Monday, June 28, 2004

SOCIAL STUDIES

as said at the beginning, according to the philosopher Rand, the primary purpose, the fundamental purpose, of a work of art is but one - contemplation... "a work of art - ANY work of art," she said, "is NOT the means to any other end; it is ITSELF its own end: to SHOW, for its own sake, what the artist considers fundamentally important, and what the viewer who enjoys the work sees as an affirmation of his/her own view of life... that is what makes a work of art so PERSONAL - why one likes a work and another dislikes the same work - the affirmation or non-affirmation of the viewer's own sense of life..."... and because PERSONAL MEANS NON-SOCIAL, this requires a different manner of approaching Art than other disciplines...

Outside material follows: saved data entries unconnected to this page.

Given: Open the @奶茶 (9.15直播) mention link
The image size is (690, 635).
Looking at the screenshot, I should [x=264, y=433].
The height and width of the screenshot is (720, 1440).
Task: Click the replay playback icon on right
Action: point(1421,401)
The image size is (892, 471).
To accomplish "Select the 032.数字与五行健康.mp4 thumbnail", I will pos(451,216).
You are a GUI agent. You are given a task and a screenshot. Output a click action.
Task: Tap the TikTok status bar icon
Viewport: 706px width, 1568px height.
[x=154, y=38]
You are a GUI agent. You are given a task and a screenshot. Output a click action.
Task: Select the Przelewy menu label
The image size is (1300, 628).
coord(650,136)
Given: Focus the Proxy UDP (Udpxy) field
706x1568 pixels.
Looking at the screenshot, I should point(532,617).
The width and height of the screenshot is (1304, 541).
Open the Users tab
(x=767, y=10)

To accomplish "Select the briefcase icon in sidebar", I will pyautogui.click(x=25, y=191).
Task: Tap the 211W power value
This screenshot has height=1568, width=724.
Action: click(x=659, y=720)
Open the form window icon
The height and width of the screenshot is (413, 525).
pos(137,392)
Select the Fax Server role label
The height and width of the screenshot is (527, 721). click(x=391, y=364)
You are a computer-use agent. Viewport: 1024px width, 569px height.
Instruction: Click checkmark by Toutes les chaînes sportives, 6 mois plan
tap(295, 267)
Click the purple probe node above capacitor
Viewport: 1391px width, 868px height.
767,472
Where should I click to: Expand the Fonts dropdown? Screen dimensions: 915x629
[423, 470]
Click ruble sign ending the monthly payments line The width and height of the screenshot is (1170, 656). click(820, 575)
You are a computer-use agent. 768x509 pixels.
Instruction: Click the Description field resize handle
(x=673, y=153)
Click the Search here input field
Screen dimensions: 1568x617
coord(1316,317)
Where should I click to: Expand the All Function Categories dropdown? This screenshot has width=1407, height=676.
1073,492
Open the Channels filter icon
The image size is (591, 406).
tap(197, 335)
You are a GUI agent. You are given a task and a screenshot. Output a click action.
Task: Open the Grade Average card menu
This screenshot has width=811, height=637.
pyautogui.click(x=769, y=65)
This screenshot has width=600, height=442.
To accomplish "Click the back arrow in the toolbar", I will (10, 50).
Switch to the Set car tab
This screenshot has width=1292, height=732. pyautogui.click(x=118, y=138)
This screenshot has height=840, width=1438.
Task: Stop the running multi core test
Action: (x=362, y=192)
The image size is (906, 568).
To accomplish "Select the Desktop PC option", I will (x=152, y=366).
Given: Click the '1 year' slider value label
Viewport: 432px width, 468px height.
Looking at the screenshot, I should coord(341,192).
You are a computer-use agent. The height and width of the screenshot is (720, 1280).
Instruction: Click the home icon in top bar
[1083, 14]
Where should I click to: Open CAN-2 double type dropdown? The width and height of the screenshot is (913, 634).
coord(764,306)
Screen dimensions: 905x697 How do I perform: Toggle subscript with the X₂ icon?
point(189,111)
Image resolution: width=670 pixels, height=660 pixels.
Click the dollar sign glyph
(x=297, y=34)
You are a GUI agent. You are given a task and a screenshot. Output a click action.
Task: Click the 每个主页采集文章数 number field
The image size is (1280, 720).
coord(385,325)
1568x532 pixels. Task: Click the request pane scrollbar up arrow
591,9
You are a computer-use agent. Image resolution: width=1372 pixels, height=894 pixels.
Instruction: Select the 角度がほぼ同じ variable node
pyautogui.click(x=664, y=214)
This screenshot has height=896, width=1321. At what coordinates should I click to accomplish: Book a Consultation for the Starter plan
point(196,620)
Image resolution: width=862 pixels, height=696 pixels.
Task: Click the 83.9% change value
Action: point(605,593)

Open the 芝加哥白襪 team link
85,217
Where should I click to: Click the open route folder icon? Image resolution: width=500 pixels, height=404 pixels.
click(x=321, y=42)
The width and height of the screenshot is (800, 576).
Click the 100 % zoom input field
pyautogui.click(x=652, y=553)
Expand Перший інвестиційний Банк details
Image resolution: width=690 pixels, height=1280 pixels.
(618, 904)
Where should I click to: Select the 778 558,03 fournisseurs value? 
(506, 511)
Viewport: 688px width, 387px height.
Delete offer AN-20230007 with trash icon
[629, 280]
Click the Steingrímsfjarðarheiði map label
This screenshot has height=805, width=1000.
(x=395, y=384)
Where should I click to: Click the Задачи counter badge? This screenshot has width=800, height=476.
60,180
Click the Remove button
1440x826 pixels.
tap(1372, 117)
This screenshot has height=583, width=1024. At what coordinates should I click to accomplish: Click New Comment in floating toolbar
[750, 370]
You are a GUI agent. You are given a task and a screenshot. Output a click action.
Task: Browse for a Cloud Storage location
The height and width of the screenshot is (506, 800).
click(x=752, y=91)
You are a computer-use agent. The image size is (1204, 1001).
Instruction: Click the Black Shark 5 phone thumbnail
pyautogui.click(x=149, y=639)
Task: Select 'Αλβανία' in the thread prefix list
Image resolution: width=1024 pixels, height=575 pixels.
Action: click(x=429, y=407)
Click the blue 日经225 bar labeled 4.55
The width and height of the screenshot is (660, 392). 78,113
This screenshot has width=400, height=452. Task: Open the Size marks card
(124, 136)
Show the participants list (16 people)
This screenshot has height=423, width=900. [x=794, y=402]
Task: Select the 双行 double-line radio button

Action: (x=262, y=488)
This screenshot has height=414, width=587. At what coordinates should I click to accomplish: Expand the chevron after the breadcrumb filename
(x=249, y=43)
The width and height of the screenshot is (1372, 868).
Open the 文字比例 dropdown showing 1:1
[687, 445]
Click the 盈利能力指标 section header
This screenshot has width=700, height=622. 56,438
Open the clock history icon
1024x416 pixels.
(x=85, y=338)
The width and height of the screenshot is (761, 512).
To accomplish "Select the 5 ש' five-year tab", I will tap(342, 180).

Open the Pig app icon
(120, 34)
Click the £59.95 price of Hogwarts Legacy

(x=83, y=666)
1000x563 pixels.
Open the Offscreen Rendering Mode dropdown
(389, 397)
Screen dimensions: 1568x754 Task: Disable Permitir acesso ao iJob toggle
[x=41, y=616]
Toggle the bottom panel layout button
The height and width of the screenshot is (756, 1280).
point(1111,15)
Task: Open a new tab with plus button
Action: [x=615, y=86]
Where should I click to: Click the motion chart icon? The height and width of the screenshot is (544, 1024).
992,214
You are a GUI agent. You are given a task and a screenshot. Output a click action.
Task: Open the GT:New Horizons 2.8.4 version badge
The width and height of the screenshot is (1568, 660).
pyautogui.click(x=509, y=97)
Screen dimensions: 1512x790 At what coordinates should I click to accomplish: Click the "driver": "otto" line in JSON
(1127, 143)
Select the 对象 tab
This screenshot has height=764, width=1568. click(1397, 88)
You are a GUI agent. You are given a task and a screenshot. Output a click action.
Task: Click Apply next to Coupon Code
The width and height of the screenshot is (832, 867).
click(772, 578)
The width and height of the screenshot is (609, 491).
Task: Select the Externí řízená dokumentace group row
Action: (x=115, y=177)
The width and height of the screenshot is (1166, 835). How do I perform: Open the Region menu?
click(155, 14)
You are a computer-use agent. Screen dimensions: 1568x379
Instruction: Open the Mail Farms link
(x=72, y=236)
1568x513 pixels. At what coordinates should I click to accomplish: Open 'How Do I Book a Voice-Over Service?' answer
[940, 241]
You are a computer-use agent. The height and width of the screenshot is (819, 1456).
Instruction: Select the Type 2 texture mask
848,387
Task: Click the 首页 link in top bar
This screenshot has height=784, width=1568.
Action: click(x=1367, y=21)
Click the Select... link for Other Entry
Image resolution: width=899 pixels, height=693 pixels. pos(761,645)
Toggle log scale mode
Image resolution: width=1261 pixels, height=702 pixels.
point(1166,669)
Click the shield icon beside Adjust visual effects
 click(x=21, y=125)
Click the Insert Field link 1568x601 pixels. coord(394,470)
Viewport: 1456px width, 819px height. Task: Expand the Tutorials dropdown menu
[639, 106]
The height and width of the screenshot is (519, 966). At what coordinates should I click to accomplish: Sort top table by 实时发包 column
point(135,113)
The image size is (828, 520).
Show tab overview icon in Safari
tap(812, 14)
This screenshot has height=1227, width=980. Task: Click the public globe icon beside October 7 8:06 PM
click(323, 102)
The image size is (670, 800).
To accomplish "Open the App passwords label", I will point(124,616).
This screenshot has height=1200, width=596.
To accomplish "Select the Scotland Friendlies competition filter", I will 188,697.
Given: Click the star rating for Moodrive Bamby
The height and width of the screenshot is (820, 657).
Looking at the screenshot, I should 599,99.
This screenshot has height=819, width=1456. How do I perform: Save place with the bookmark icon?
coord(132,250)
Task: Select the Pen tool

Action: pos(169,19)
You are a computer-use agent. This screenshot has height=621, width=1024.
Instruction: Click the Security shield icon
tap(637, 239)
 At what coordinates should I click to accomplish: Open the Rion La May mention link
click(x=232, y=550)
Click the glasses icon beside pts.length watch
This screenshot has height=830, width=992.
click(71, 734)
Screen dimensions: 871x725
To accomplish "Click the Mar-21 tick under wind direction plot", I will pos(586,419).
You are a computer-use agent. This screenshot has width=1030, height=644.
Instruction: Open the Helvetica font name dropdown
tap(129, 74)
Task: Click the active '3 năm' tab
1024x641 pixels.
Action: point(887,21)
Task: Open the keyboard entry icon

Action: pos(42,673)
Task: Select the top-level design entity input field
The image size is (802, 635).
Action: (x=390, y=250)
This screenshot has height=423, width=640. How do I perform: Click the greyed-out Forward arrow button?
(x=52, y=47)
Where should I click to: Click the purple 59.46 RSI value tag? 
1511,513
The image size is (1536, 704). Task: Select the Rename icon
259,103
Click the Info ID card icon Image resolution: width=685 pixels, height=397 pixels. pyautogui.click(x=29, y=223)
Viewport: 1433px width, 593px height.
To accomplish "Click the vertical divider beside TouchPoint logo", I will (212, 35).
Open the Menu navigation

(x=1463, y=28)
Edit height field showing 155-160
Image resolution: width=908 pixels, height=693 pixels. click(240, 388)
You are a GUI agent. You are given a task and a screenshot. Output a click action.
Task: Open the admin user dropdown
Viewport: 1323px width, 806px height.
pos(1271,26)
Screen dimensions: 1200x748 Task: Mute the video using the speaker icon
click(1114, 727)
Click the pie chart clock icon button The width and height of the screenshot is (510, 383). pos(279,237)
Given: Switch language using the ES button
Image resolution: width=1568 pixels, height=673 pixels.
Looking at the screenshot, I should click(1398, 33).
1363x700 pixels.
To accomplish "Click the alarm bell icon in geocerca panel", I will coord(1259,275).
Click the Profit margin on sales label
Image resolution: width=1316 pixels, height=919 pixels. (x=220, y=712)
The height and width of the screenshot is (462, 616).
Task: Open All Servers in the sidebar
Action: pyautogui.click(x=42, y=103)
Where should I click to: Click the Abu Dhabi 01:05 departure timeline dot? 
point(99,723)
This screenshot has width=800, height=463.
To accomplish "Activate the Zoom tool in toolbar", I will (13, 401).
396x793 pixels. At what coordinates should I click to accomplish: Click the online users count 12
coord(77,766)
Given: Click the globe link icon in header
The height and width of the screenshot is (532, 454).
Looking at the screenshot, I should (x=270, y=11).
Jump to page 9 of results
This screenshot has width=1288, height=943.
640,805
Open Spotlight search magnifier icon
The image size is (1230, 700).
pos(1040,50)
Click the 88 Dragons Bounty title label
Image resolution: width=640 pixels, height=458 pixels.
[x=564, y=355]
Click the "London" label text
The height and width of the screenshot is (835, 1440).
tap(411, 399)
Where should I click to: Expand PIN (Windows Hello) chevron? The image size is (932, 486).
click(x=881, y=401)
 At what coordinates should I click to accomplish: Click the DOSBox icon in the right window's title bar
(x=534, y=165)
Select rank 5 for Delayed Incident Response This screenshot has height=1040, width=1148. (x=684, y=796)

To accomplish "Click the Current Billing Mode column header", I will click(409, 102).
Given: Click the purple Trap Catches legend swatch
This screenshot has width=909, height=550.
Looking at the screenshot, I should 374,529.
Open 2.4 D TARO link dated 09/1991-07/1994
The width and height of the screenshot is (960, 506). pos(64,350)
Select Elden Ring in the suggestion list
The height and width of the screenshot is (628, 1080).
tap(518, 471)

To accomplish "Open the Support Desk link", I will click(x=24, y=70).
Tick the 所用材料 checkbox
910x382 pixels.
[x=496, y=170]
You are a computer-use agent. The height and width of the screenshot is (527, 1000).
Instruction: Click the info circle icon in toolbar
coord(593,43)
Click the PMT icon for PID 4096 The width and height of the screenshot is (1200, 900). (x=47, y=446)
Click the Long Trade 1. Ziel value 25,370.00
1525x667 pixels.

to begin with, one must note that in Jane Jacobs' SYSTEMS OF SURVIVAL, she observed that there were only two ways for humans to be able to survive: to take or to trade, and that these two ways are the choices only humans make - all the rest of the animals have only the one, to take...furthermore, she showed that these evolved into two fundamentally different worldviews... while she presumed both were viable in terms of human survival, in fact they paralleled another set of fundamental worldviews - the one pointed out so forcefully by Rand: the primacy of consciousness versus the primacy of existance... the first, the essence of Platonism, with all its tribalist configurations, that consciousness is primary, that what one thinks [or presumes] determines what it is, is - not surprisingly - the groundbase giving support to the notion [first expounded by Bell in early 20th century] that something is Art simply because a supposed expert proclaimed that it is... it is also the source for the notion of Art's purpose as being for the social or tribal usage - that is, whatever the group involved says it is for, that is what Art is considered as being for...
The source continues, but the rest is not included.